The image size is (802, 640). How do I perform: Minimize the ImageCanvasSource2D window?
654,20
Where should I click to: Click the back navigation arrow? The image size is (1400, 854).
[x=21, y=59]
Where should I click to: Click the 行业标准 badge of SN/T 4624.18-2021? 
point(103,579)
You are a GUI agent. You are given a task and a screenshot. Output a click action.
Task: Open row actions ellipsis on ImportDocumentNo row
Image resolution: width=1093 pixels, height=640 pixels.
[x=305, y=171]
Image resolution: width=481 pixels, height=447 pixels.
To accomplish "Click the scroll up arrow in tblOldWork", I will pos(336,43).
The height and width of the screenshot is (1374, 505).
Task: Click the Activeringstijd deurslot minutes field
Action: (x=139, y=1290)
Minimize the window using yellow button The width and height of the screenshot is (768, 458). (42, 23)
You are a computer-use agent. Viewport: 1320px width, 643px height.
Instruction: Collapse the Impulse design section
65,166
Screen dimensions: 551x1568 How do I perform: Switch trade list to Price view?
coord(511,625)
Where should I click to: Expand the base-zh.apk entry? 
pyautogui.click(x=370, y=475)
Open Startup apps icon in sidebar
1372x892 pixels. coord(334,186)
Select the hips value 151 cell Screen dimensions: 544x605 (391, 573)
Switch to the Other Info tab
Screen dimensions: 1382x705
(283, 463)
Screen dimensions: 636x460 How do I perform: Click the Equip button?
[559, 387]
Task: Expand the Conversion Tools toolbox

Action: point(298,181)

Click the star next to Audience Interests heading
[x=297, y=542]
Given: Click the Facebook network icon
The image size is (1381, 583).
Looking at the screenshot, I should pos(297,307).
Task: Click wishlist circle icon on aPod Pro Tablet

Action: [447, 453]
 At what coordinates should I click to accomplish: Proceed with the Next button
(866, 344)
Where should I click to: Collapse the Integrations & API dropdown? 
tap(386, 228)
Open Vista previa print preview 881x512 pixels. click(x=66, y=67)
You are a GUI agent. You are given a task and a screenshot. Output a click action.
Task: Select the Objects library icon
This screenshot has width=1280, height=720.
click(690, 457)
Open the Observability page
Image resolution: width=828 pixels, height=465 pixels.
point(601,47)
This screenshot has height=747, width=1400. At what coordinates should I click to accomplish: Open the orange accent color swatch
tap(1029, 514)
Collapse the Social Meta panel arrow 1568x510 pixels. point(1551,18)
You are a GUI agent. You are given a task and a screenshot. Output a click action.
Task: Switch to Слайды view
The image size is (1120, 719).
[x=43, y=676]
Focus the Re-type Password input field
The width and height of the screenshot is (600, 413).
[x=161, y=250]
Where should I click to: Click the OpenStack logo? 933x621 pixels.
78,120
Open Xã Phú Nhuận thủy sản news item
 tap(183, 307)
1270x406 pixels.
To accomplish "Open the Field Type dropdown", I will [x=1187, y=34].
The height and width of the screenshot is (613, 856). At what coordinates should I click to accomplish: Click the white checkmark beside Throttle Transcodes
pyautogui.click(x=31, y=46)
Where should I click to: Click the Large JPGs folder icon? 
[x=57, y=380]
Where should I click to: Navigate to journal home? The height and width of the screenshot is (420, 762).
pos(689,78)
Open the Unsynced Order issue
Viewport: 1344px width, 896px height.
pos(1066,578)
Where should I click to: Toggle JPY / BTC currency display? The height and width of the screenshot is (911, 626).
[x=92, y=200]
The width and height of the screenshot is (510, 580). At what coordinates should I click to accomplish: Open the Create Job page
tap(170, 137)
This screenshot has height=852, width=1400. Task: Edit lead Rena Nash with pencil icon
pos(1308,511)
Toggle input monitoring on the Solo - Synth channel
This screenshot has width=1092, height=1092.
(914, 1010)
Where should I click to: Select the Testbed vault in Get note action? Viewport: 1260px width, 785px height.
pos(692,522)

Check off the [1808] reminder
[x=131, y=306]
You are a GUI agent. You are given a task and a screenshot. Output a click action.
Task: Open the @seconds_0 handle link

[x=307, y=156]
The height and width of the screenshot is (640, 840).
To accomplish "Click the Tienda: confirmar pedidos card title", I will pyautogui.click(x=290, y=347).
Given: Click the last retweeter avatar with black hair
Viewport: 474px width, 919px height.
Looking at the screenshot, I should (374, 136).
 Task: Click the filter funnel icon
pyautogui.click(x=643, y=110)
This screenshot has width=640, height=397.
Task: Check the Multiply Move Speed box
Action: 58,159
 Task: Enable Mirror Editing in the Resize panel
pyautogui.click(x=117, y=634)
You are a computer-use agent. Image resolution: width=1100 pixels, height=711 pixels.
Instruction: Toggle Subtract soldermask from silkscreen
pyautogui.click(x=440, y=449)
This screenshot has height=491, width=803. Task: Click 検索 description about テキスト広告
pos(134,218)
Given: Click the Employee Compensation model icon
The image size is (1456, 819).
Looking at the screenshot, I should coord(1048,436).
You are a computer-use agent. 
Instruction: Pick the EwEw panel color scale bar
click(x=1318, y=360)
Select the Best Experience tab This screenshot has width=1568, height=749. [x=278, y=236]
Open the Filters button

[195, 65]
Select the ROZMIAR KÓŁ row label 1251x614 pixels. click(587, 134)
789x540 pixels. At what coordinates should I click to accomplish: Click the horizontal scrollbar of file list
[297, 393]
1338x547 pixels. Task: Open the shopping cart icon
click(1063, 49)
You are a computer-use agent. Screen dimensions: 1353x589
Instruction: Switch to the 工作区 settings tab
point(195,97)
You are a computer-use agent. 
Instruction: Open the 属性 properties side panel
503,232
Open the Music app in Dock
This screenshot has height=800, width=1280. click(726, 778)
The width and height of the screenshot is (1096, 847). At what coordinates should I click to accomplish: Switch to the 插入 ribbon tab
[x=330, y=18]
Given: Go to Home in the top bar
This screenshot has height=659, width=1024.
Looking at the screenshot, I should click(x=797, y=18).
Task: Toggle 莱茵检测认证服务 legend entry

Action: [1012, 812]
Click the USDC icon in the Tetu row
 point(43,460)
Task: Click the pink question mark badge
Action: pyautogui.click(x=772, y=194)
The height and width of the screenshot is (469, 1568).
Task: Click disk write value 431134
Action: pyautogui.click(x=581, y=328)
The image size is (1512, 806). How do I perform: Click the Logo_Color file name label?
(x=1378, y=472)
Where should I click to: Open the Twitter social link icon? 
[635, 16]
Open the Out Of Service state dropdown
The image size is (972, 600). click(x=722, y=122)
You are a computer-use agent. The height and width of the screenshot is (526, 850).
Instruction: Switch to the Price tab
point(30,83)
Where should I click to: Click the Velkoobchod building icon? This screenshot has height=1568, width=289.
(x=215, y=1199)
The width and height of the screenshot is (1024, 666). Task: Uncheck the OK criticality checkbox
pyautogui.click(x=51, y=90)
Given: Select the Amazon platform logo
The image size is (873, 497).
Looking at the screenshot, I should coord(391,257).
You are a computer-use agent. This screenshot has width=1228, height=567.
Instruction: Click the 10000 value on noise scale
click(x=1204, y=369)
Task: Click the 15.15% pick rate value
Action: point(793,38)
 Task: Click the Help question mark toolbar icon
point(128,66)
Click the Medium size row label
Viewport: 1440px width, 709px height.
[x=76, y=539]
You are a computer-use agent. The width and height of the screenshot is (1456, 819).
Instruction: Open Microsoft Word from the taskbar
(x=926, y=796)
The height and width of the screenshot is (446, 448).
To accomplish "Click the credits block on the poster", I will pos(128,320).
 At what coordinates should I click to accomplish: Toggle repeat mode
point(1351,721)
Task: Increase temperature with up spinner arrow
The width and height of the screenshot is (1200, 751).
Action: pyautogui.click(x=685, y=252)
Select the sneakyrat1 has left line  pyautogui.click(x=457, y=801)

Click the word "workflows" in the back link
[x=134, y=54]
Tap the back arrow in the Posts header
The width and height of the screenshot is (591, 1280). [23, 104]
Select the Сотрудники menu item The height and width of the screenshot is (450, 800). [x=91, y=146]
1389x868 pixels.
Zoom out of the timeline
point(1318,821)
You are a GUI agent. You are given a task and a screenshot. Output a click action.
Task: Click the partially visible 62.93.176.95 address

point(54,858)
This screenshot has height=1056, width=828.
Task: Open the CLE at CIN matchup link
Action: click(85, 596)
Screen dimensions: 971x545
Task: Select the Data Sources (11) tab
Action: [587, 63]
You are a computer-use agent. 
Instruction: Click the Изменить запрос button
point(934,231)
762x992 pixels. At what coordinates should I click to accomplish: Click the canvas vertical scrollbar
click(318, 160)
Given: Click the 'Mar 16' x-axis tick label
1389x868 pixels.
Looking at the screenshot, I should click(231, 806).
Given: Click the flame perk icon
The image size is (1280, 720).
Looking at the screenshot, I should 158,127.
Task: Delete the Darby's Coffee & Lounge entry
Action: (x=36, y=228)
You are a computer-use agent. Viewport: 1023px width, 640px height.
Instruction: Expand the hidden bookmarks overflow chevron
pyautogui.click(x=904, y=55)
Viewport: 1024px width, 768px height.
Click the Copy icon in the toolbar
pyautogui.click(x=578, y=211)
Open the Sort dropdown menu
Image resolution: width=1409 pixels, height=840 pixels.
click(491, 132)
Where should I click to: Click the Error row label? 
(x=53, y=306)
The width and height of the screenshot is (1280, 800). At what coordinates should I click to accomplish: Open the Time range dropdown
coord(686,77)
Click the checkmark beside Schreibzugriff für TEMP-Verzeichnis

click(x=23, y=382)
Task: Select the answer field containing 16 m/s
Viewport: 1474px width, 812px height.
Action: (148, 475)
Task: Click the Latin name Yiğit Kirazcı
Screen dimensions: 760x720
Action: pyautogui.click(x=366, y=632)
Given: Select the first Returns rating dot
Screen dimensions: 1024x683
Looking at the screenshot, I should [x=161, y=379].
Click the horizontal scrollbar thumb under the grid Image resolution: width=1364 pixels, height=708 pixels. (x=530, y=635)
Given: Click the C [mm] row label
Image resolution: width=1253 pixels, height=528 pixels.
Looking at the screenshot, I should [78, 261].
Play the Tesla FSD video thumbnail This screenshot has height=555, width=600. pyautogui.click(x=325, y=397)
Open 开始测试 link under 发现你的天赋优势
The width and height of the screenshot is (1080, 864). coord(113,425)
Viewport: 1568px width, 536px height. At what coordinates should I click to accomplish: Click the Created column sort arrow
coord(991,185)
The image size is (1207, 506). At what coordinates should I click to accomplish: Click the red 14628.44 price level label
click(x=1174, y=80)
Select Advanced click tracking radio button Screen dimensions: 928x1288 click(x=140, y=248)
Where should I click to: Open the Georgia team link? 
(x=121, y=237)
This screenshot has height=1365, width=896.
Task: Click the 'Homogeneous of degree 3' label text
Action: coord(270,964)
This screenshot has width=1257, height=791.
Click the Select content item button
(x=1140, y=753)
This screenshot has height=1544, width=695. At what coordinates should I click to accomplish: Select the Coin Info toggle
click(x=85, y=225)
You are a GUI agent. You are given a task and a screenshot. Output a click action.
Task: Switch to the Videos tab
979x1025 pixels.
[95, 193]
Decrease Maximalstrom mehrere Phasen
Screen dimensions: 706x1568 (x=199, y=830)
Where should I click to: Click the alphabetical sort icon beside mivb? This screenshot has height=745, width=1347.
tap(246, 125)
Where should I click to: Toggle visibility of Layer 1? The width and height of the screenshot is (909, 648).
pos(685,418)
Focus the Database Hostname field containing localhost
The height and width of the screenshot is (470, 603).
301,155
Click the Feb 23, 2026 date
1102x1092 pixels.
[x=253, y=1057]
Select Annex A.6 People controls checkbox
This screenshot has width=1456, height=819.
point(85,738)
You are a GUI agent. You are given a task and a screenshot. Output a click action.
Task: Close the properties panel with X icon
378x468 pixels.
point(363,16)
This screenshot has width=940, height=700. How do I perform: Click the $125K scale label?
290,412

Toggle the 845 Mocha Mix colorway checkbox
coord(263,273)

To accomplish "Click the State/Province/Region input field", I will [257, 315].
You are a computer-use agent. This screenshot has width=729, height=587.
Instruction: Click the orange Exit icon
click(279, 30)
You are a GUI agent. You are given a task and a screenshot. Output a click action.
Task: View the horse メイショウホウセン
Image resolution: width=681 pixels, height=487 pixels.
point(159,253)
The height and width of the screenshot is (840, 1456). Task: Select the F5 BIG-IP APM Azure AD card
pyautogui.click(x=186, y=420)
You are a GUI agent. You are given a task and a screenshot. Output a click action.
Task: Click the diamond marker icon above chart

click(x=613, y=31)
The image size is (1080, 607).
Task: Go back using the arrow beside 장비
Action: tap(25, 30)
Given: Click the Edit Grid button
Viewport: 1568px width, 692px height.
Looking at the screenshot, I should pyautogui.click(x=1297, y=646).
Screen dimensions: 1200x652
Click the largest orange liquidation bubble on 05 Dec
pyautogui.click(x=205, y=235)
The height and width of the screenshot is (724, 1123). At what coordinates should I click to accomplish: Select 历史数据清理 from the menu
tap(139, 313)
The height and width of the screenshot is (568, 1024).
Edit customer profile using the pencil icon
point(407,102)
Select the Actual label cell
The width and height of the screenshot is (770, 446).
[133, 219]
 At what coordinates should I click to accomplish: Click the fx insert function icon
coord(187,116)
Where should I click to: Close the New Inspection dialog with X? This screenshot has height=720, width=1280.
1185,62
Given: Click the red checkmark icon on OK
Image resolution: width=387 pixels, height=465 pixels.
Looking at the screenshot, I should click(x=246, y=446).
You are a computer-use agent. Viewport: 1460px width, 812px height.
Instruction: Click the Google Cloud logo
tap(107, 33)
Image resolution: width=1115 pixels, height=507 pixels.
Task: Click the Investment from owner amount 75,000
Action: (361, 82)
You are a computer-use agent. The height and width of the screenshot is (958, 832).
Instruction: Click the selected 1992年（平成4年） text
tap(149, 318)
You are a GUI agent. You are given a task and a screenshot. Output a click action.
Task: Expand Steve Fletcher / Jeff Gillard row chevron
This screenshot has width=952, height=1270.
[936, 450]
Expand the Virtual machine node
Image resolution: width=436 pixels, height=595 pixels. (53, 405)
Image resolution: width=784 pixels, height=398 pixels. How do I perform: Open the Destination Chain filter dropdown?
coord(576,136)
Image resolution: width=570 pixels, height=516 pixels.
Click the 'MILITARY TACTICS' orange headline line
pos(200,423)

......

Instructions to follow:
Transcribe, exactly and without additions, the lines of the records above, beginning with the line that contains "Where should I click to: Close" and ending with the line that contains "Task: Expand Steve", both included.

Answer section:
Where should I click to: Close the New Inspection dialog with X? This screenshot has height=720, width=1280.
1185,62
Given: Click the red checkmark icon on OK
Image resolution: width=387 pixels, height=465 pixels.
Looking at the screenshot, I should click(x=246, y=446).
You are a computer-use agent. Viewport: 1460px width, 812px height.
Instruction: Click the Google Cloud logo
tap(107, 33)
Image resolution: width=1115 pixels, height=507 pixels.
Task: Click the Investment from owner amount 75,000
Action: (361, 82)
You are a computer-use agent. The height and width of the screenshot is (958, 832).
Instruction: Click the selected 1992年（平成4年） text
tap(149, 318)
You are a GUI agent. You are given a task and a screenshot. Output a click action.
Task: Expand Steve Fletcher / Jeff Gillard row chevron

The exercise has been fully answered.